Marion’s report highlighted, above all, a need for the city to prioritize an overhaul to the ordinance, and ensure all city workers, not just its contractors, get paid a living wage.
“You still can’t live in Central New York on the minimum wage without requiring some level of public assistance,” Marion said. “Our tax dollars via our procurement abilities should not be going toward subsidizing poverty wages. That was true 20 years ago. That is still true today.”
City officials said in a memo to Marion reviewed by Central Current they concurred with his audit’s findings. Primarily, they wrote in the memo, the ordinance was never fully implemented and it excludes too many employers to be widely applied.
“The administration supports an open dialogue with the common council to discuss which ways in which the legislation could be amended to achieve its intended goal,” Chief Administrative Officer Corey Driscoll Dunham wrote in the memo.
How the ordinance works
The goal of the legislation was to ensure city and Syracuse City School District contractors and subcontractors are paid a wage high enough to avoid reliance on government assistance to afford living in Syracuse, Marion wrote in his report.
The ordinance was voted into effect by the Common Council in 2005, spurred by local efforts to address a stagnant statewide minimum wage, Marion and Deputy Auditor Kyle Madden said. At that time, the minimum wage had just been increased from $5.15 to $6 after a period of five years with no adjustments, according to New York State Department of Labor records.
Marion said that when negotiating the ordinance, business leaders, members of the council, and labor unions, made key concessions to employers, resulting in several exemptions. These include:
- The ordinance does not apply to a business that employs fewer than five full-time workers for each week in the preceding 12 months.
- It also only covers “non-professional services” contracts that exceed $20,000. Non-professional services include jobs like landscaping.
- Workers already covered by a union contract negotiated with the city of SCSD.
- Construction and building service workers already covered by New York state’s prevailing wage laws.
- Contracts shared with other governments, including Onondaga County and New York state.
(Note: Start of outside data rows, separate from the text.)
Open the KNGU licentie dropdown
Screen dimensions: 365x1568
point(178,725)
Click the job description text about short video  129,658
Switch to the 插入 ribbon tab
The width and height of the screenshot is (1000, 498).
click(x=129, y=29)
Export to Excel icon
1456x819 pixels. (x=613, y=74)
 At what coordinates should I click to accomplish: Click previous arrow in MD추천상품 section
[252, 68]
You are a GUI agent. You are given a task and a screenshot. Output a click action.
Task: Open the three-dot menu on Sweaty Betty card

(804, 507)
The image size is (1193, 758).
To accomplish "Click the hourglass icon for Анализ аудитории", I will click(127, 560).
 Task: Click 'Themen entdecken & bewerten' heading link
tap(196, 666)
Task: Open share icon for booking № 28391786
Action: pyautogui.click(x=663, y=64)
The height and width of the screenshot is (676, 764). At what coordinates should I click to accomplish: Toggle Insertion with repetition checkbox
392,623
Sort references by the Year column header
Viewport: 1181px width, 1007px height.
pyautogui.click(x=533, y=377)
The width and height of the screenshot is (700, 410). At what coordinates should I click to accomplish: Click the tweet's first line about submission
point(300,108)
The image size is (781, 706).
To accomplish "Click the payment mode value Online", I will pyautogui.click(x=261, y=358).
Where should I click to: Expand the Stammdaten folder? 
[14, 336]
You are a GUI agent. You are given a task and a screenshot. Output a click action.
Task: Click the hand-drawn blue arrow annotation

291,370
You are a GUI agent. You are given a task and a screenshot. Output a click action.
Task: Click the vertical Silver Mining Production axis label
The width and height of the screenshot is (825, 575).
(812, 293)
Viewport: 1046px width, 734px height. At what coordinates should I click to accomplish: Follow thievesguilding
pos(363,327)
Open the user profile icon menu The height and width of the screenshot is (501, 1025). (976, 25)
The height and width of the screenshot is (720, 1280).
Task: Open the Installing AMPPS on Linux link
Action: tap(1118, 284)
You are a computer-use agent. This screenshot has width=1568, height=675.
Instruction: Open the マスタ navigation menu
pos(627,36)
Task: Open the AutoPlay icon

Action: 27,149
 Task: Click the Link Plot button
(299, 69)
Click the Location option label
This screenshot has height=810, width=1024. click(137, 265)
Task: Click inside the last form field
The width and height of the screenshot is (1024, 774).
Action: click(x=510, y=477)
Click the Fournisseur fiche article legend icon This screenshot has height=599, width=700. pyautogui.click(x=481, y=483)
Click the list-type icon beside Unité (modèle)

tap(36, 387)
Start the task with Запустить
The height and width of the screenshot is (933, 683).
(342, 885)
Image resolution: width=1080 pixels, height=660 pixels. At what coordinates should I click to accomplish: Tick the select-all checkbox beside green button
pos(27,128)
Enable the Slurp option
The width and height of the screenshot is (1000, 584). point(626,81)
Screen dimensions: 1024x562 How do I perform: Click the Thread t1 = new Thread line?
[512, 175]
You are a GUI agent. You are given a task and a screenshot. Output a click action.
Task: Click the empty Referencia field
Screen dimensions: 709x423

Marion said that the exceptions hurt seasonal businesses and ultimately make it difficult to discern who the ordinance applies to. At one point, he said, airport workers running the parking garages were a clear example of workers who’d benefit from the legislation. But the city hasn’t had full oversight of the Syracuse Hancock International Airport since 2017.
“At a certain point you look around and you say, okay, so to whom does this apply?,” Marion said.
The ordinance allows the city to suspend or terminate a contract and consider other penalties for non-compliant companies.
To enforce this, the city needs to designate a department or officer who can review payroll records for contracting companies who would fall under the living wage ordinance. That party was also tasked with compiling a yearly report detailing the contractors that were subject to the ordinance, cases of non-compliance, and how the city handled those cases.
Those tasks were taken on by different departments throughout the years, Marion said, including the Office of Management and Budget. Other city records show that at one point the Department of Finance would issue general notices to contractors about the ordinance’s existence.
“There’s not a singular person in charge of that right now,” Marion said.
Marion wrote in his report that the city has failed to meet their own compliance requirements.
“No rules, regulations, or procedures were ever established to investigate complaints or track compliance,” the auditor wrote.
City officials have also struggled to keep consistent standards for compliance reporting, Marion wrote in the report.
“Missing documentation and inconsistencies in file naming conventions are common, and multiple contract numbering schemes were being used,” the report states.
The ordinance also created a nine-person Living Wage Advisory Committee with four appointees recommended by the council, two by the mayor, two by the Greater Syracuse Labor Council, and one by the CNY Labor Religion Coalition, a now-defunct group. That committee — meant to review the city’s enforcement of the ordinance, and advise the council and mayor about improving enforcement — has not met since 2014 and no new appointments have been recommended since.
Auditor’s recommendations and city response
In his audit, Marion recommends the city make the ordinance apply to all contractors and city workers regardless of job title, duties, or employment status. To do so, Marion called on the Department of Personnel and Labor Relations to conduct a review of all hourly salaries and ensure the city is paying fair wages.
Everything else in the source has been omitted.